→ **PASSAGE GIVEN**
━━━━━━━━━━

Land is the largest expenditure for a community. As such, the number one approach to this issue is to seek someone who is already a landowner, and invite them  into the program with their financial contribution replaced by the in-kind contribution of approximately $100k in land value. This value corresponds to the actual worth that each person is contributing: $5k in captital and $95k in skill offered to the community in the coming few years. Right livelihood opportunity cannot be matched to a price, but here we select $100k as a reasonable figure. This should procure from 5-50 acres of land. This land becomes part of the permanent stewartship holdings of the group, bound as a reserve to all future pursuers of right livelihood. Such land is not to enter the speculative market under any circumstances. In future years, additional members may enter the community, up to the number self-supported by the land base. This applies a natural bound for population control, where the limit is determined by optimal quality of life of existing members.
==Right Livelihood Infrastructure==
The key to participant alignment along a common purpose lies in explicit design choices for the physical infrastructure. The physical infrastructure determines the right livelihood activities, and, indeed, focuses participants' energy to particular choices of endeavors:
*technology integration work
*high level grassroots organizational work
*regional infrastructure and economic development
Essential facilities related to these right livelihood activities include:
*computing and communicatio infrastructure
*flexible and digital fabrication capacity
*greenhouses and permaculture facilities
*food processing, materials, electronics, and other labs
*small industry of all sorts
All work is placed in the public domain for maximum benefit to all of humanity. Enterprise developed in-house is to serve as right livelihood opportunities to participants, where the developers have primacy in the endeavor, naturally, by being the developers of constantly evolving products. To address business incubation issues, our infrastructure is a dedicated deployment environment for open source enterprise - thereby providing an incentive for product development other than patent protection. The personal requirement from participants is evolved awareness that open economic development, or sharing, is a viable route to livelihood.

━━━━━━━━━━

→ **GOAL A**
Count the lines in the entries below that contain the word "height" and give only that number.

→ **DATASET EXTRACT**
━━━━━━━━━━

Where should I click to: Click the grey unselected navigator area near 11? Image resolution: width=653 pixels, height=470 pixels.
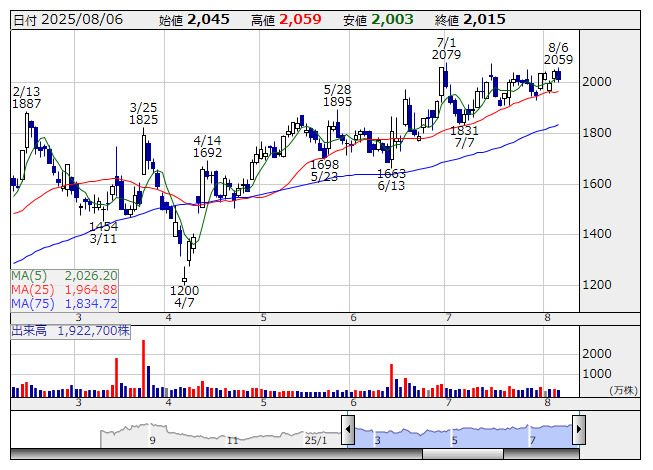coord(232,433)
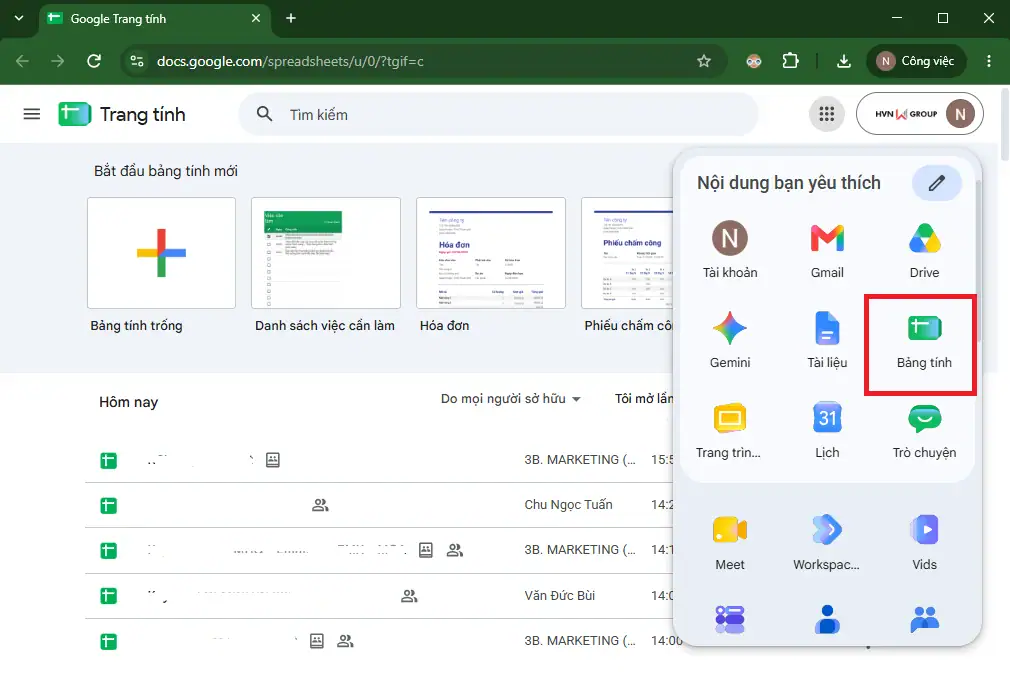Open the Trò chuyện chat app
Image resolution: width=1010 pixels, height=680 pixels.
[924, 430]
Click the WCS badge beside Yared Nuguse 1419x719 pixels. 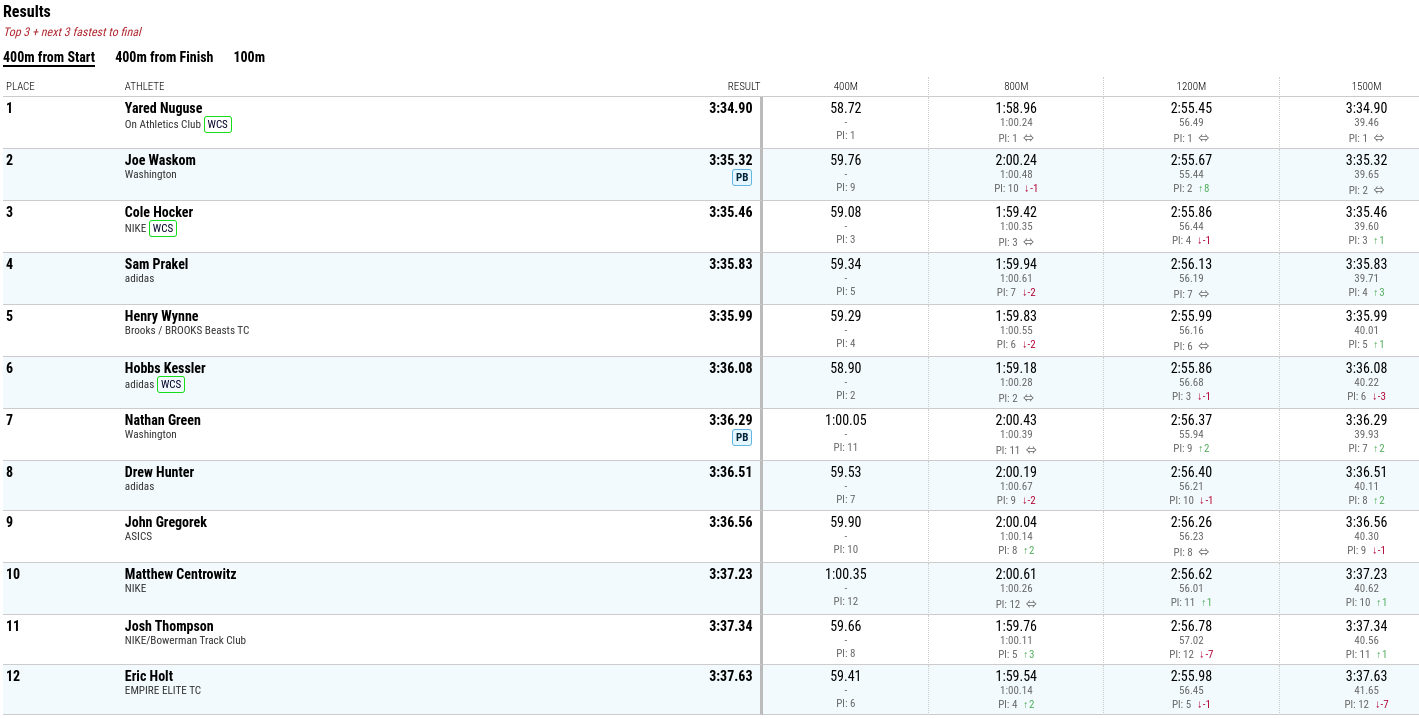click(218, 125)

━━━━━━━━━━

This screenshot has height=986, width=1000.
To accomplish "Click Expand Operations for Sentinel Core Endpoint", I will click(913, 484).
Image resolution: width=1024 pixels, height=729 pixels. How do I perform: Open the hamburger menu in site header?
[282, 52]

━━━━━━━━━━

→ **GOAL B**
According to the passage on community land and infrastructure, how much land should $100k procure?

→ **EXERCISE OUTPUT A**
4

→ **EXERCISE OUTPUT B**
From 5 to 50 acres.